The following is from a guest post Adrian did for the Banff Centre
The Banff Centre has been a fixture in our calendar nearly every year since the Afiara Quartet’s formation. Every time we arrive to work and study the scores for the coming concert season, we are bowled over by the beauty of our surroundings, the support at the Centre, and the international brilliance of its faculty. What I especially love about the program is how much I learn while I’m here, how much I grow, and how much I’m challenged. And I’m not talking just musically.
On Sunday, an official day off, Geoff Nuttall of the St. Lawrence String Quartet and I went for a run. In the matutinal splendour, I quickly realized that, though I may look like I’m under 30, I run like I’m 107. Geoff runs like a barely-20-year-old Olympian. Geoff was talking the whole time, telling me that you could gauge a good running heart rate on whether you run out of breath at the end of a sentence. Meanwhile, I was gasping for air after every word – which, as long as I stayed within interjections like “yes” and “no”, was arguably still a sentence. That’s how I consoled myself, anyway.

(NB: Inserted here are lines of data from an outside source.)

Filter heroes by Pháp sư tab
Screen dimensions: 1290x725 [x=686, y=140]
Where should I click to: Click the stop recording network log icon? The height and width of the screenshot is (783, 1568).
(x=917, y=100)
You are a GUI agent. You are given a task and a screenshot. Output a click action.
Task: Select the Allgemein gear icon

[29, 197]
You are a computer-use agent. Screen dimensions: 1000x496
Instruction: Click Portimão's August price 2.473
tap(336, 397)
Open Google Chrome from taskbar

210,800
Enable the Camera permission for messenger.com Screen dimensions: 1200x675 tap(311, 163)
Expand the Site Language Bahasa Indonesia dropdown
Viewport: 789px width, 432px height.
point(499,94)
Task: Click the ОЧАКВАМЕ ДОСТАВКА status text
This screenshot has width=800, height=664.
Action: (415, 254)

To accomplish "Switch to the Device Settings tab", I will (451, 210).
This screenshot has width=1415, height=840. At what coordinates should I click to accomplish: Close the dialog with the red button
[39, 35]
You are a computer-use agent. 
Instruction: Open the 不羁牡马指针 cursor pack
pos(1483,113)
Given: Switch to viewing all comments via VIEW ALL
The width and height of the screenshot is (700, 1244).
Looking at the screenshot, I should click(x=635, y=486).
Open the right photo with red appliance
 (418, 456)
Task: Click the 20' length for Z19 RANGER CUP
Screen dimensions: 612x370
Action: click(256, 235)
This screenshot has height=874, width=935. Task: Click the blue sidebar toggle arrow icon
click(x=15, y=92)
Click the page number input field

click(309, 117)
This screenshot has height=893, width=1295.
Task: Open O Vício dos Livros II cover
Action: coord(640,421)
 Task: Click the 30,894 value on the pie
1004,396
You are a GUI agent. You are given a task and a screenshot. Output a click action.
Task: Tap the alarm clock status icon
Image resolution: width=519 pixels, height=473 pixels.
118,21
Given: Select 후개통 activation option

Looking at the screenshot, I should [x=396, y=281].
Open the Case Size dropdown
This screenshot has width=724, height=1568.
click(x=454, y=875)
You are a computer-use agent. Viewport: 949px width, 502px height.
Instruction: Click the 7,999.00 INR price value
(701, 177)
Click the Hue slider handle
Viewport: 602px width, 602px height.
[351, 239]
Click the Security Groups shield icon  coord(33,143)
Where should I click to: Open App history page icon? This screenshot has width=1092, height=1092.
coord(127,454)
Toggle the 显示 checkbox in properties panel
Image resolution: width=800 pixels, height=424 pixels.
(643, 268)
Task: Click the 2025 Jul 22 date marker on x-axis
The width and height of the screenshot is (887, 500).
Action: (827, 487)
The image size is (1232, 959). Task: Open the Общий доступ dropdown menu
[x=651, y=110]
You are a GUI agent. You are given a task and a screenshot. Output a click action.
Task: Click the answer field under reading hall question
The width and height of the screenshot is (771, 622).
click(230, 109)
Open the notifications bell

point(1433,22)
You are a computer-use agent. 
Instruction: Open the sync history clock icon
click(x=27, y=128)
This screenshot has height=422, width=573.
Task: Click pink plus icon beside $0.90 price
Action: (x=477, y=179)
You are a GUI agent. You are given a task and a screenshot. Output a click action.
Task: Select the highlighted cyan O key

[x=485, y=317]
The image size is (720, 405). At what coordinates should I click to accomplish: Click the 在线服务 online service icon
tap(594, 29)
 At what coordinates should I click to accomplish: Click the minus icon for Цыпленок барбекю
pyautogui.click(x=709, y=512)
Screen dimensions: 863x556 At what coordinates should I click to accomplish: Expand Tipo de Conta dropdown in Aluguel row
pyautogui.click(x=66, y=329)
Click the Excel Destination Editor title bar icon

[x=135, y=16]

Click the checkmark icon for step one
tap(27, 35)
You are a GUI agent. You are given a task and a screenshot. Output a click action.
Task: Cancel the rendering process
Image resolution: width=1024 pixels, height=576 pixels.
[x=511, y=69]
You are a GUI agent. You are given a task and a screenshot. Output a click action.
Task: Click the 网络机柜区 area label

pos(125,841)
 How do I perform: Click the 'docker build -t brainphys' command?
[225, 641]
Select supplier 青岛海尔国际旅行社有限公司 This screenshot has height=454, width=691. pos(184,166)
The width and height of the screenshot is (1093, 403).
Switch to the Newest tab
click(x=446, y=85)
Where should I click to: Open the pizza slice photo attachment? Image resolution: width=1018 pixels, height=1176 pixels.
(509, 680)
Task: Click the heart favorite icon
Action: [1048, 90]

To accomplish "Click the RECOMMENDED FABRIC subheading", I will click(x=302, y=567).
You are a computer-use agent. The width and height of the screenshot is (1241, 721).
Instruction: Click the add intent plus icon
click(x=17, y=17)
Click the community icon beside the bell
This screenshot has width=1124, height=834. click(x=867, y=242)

Geoff jogged virtually in one place to keep up with my blistering pace, and jumped up to grab tree branches in order to keep his heart rate up while I moved my arms in such a way that it had some semblance of running. He asked me whether I was a smoker.
“No,” I said, as I was suddenly a man of few words.
At the end of the run, I collapsed, sprawled out on my back, feeling like a fish out of water. Geoff told me I did a great job, then proceeded to swim 20 laps in the pool, play a pick-up basketball game and some ball hockey, and then read Haydn Quartets all night with participants. You’d think I’m making this up, but I’m not.
But that’s the beauty of the Chamber Music Program. You chase your heroes for life, but the ride is so exhilarating, you wouldn’t have it any other way.